Consignes de l'exercice:
[A] Selon l'article sur la réforme de l'armée autrichienne, quel classement les militaires autrichiens ont-ils obtenu au Strong Europe Tank Challenge en 2017 et en 2018 ?
[B] Rédigez la suite de l'article sur la réforme de l'armée autrichienne, en reprenant juste après sa dernière phrase.

Page:

----------

En mettant l’accent sur la protection civile et la cyberdéfense, la réforme de l’armée autrichienne divise

Invités à participer aux deux dernières éditions du Strong Europe Tank Challenge, une compétition « amicale » ouverte à des pelotons de chars de combat et organisée à Grafenwoehr par la Bundeswehr et l’US Army, les militaires autrichiens et leurs chars Leopard 2A4 ont toujours fait forte impression, se classant à la première place en 2017 et à la troisième en 2018. Qu’en sera-t-il à l’avenir?

En effet, la semaine passée, des fuites sur une nouvelle réforme des forces armées autrichiennes, en cours d’élaboration par la ministre de la Défense, Klaudia Tanner, ont largement été évoqués par la presse. Et pour cause : elle s’annonce radicale, au point de surprendre les partenaires écologistes du gouvernement emmené par le Premier ministre conservateur Sebastian Kurz et de susciter une levée de bouclier au sein de l’opposition, dont font partie les sociaux-démocrates du SPÖ, les libéraux du parti NEOS et les élus du Parti de la liberté d’Autriche [FPÖ].

----------

Extrait de données:
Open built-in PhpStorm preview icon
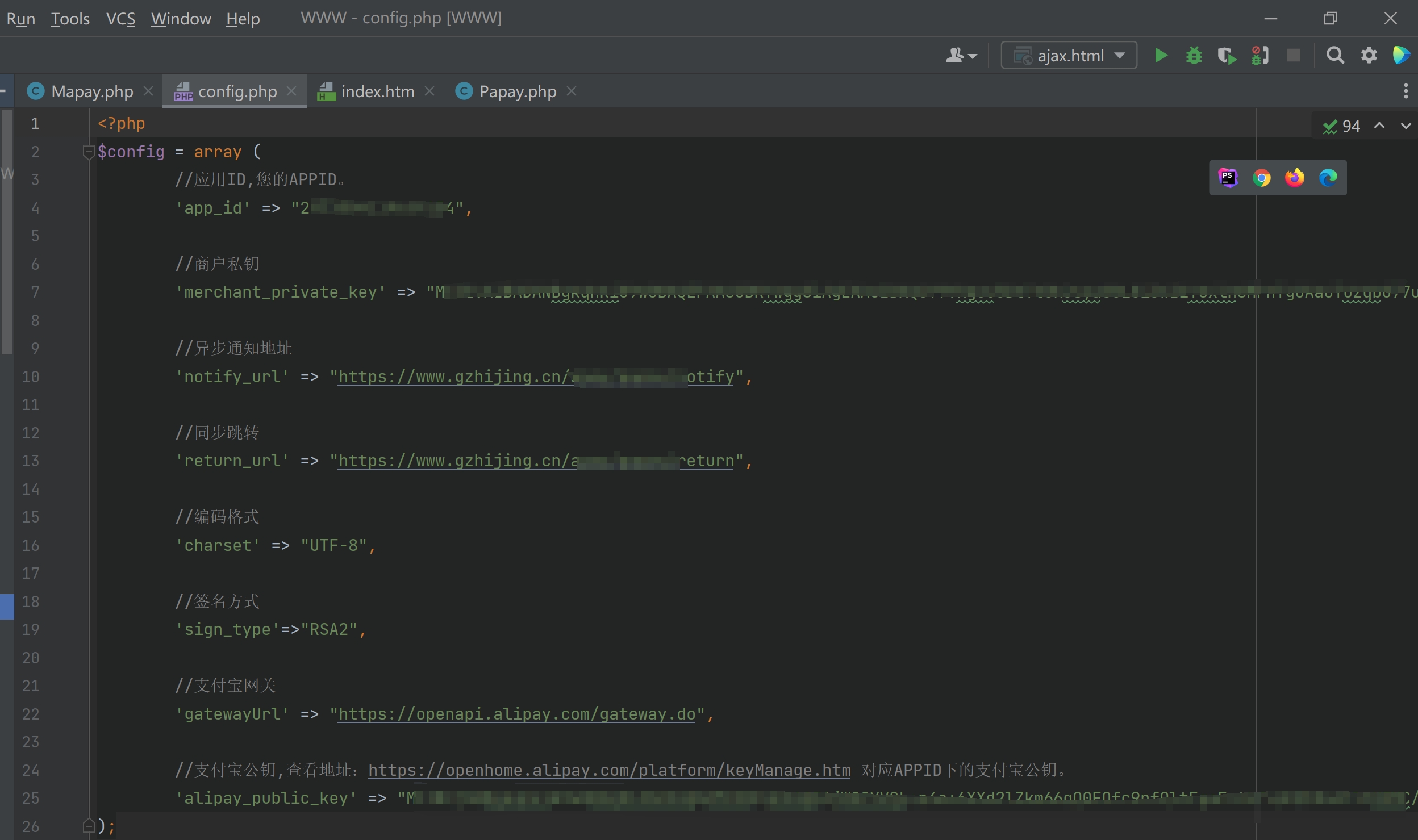This screenshot has height=840, width=1418. tap(1228, 178)
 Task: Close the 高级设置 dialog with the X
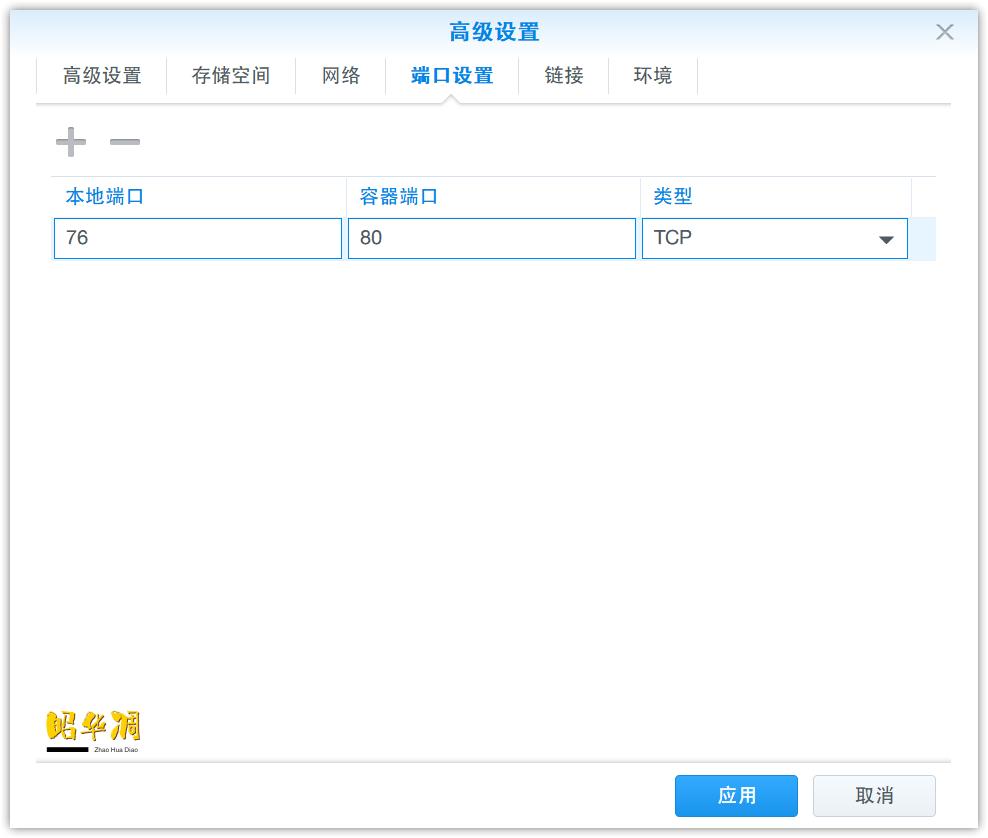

----------

Réponses ci-dessous:
[A] Ils se sont classés à la première place en 2017 et à la troisième en 2018.

[B]
« Il n’y aura pas de guerre conventionnelle, dans un avenir prévisible, sur le territoire autrichien. Et donc l’armée n’a pas besoin de s’y préparer. Il n’est pas non plus nécessaire de craindre le terrorisme systémique, qui vise à créer une guerre civile et, finalement, un effondrement de l’État. C’est l’idée de base avec laquelle le cabinet du ministre de la Défense, Klaudia Tanner [ÖVP], lance la plus grande réorganisation de l’histoire de la défense nationale autrichienne », a ainsi résumé le quotidien Der Standard, dans un article qui suscité plus de 2.300 commentaires. Signe que la réforme annoncée donne matière à débat.

Ainsi, ce plan, appelé « Unser Heer » [« Notre armée »], prendrait le contre-pied de celui qu’avait présenté Thomas Starlinger, le prédécesseur de Mme Tanner, il y a quelques mois. Intitulé « Unser Heer 2030« , ce dernier soulignait la nécessité d’investir 16 milliards d’euros d’ici 2030 pour « combler l’écart entre les missions des Forces armées autrichiennes, qui s’élargit depuis des années, et les moyens mis à leur disposition. » Et il s’était attaché à souligner les risques que pouvaient causer un « manque de financement chronique » sur les capacités à protéger l’Autriche et sa population.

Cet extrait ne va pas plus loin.